Below are the records; copy out every line that holds the word "screenshot".

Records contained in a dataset
[Start of section]

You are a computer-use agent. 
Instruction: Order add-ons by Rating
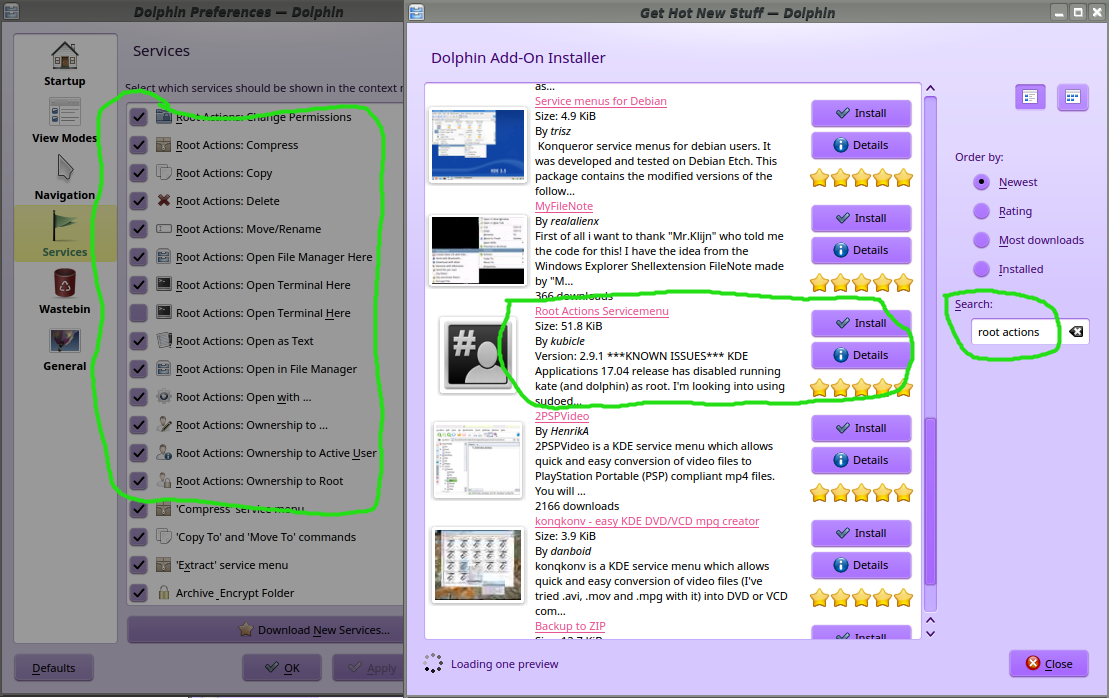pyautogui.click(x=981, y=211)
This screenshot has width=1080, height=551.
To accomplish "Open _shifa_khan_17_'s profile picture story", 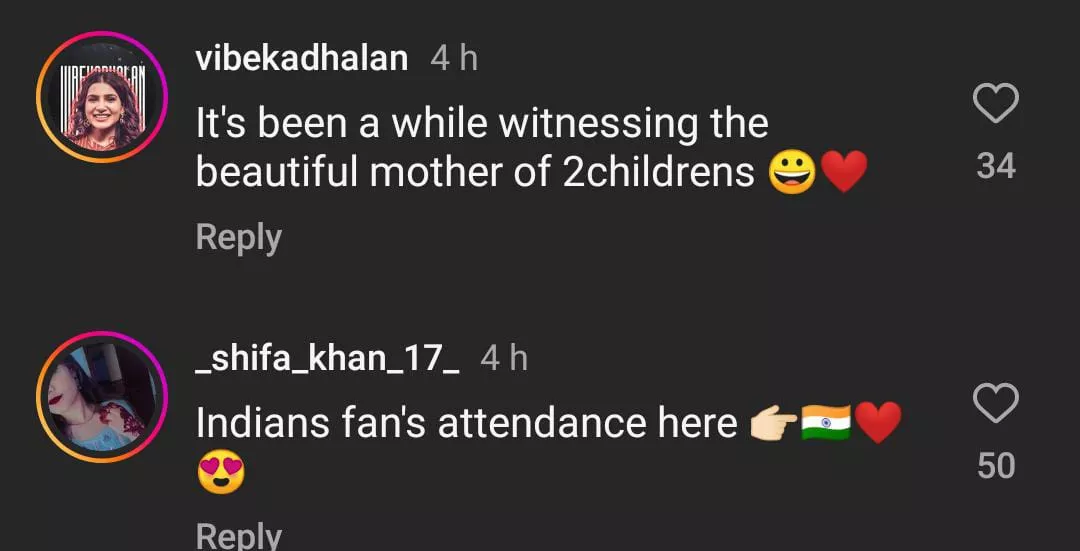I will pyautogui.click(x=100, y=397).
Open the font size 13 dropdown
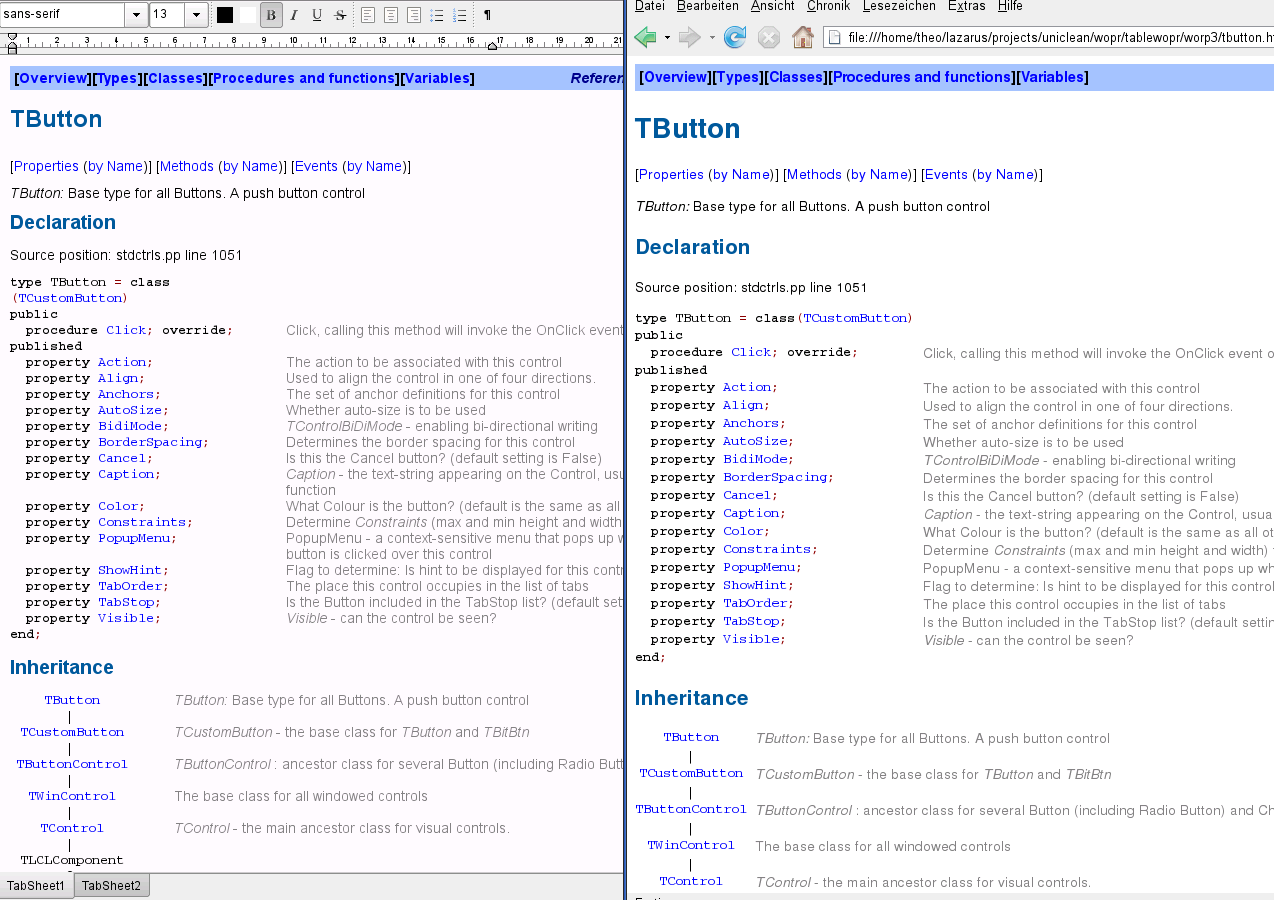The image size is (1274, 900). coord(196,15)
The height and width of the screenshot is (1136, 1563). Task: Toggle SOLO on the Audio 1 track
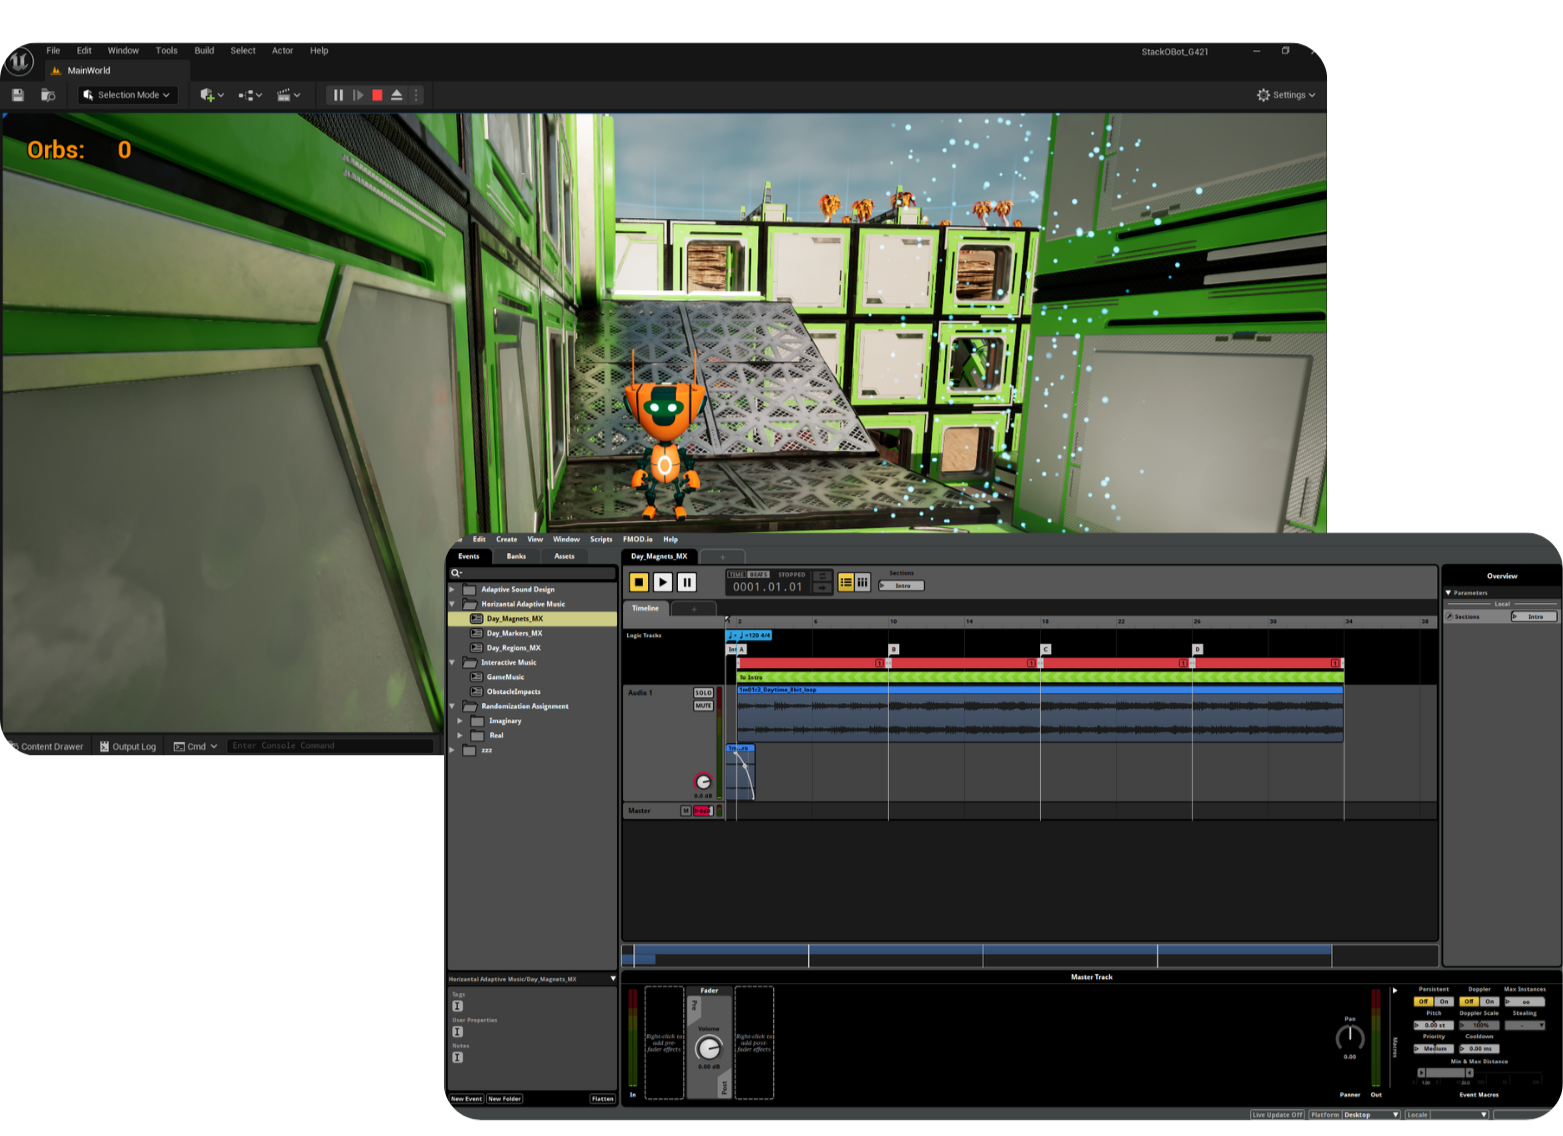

[End of section]

Task output>
This screenshot has width=1080, height=551.
The height and width of the screenshot is (1136, 1563). Task: Toggle SOLO on the Audio 1 track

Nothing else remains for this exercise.